→ **WHAT TO PRODUCE**:
Every line from the one with "Contact (1071, 957)" to the final line of the listing below should be repeated exactly, and only those.

→ **INPUT**:
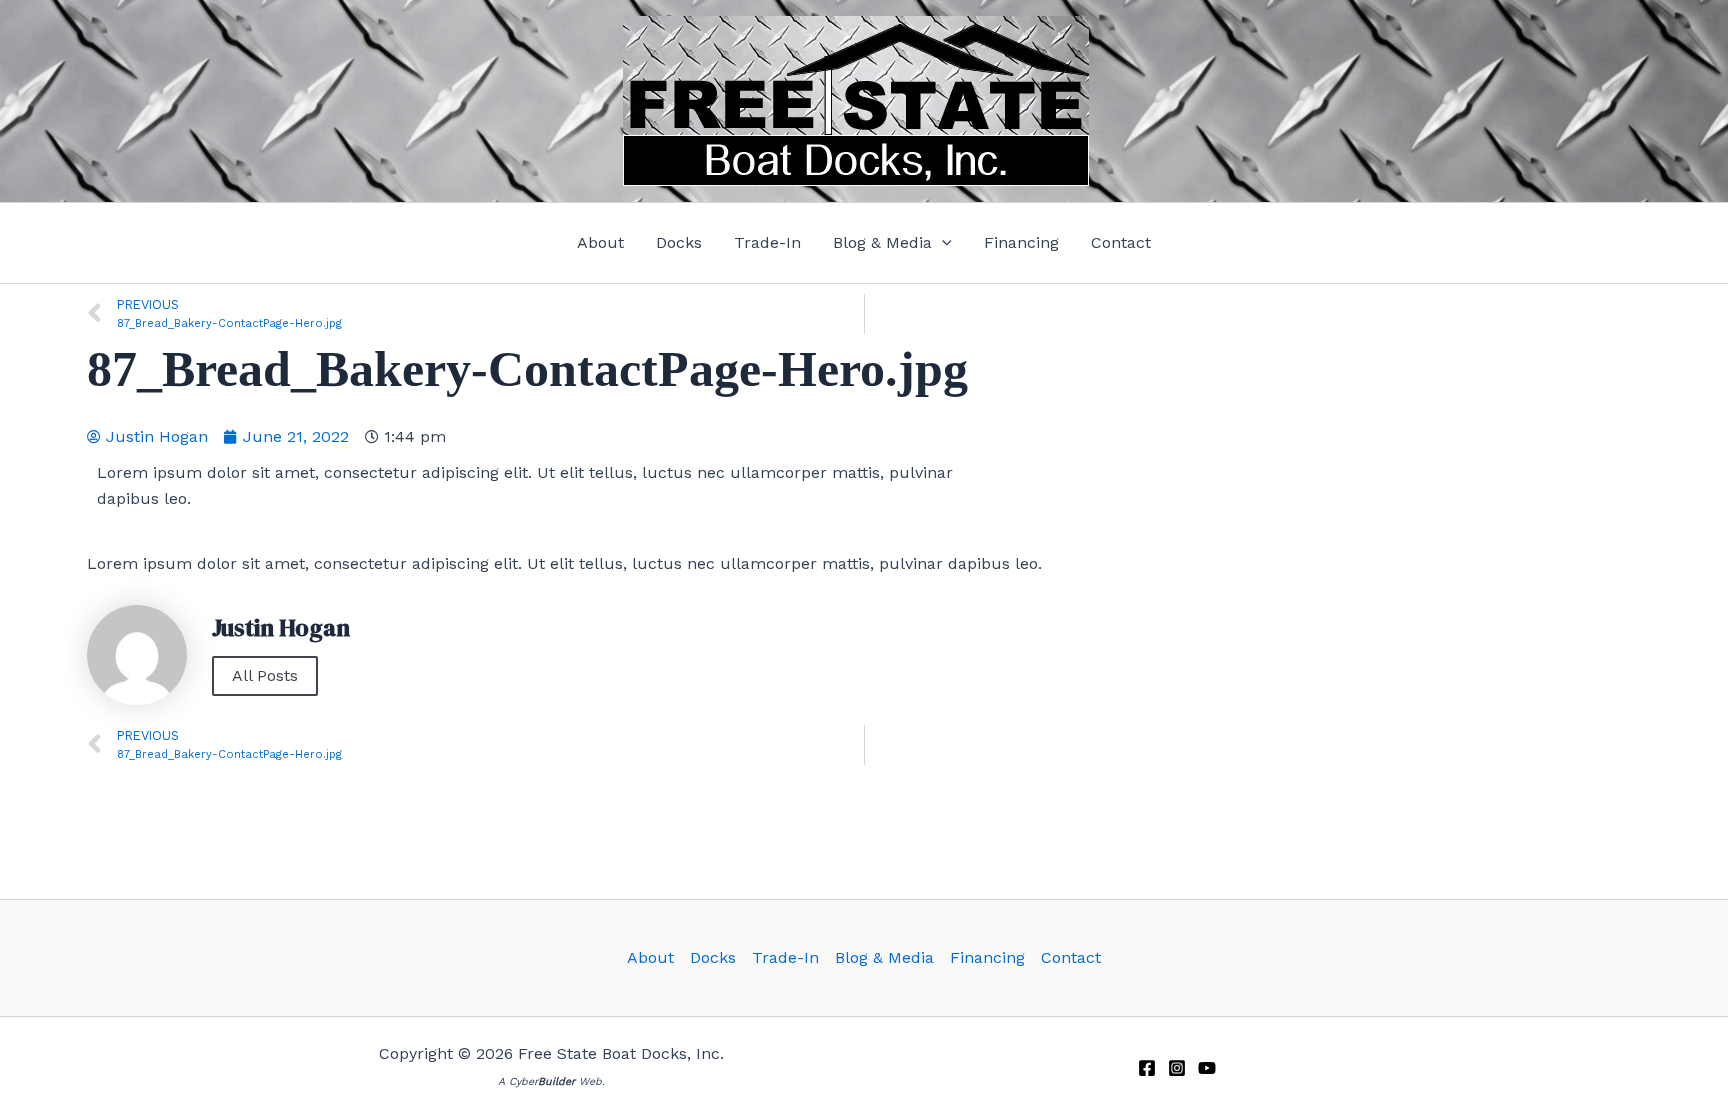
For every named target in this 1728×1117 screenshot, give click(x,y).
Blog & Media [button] (884, 957)
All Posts (265, 675)
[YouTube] (1207, 1068)
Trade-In (785, 957)
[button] (892, 243)
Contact (1071, 957)
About (650, 957)
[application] (942, 243)
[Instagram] (1177, 1068)
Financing (987, 957)
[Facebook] (1147, 1068)
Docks (713, 957)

→ **REPLY TO THE EXERCISE**:
Contact (1071, 957)
About (650, 957)
[application] (942, 243)
[Instagram] (1177, 1068)
Financing (987, 957)
[Facebook] (1147, 1068)
Docks (713, 957)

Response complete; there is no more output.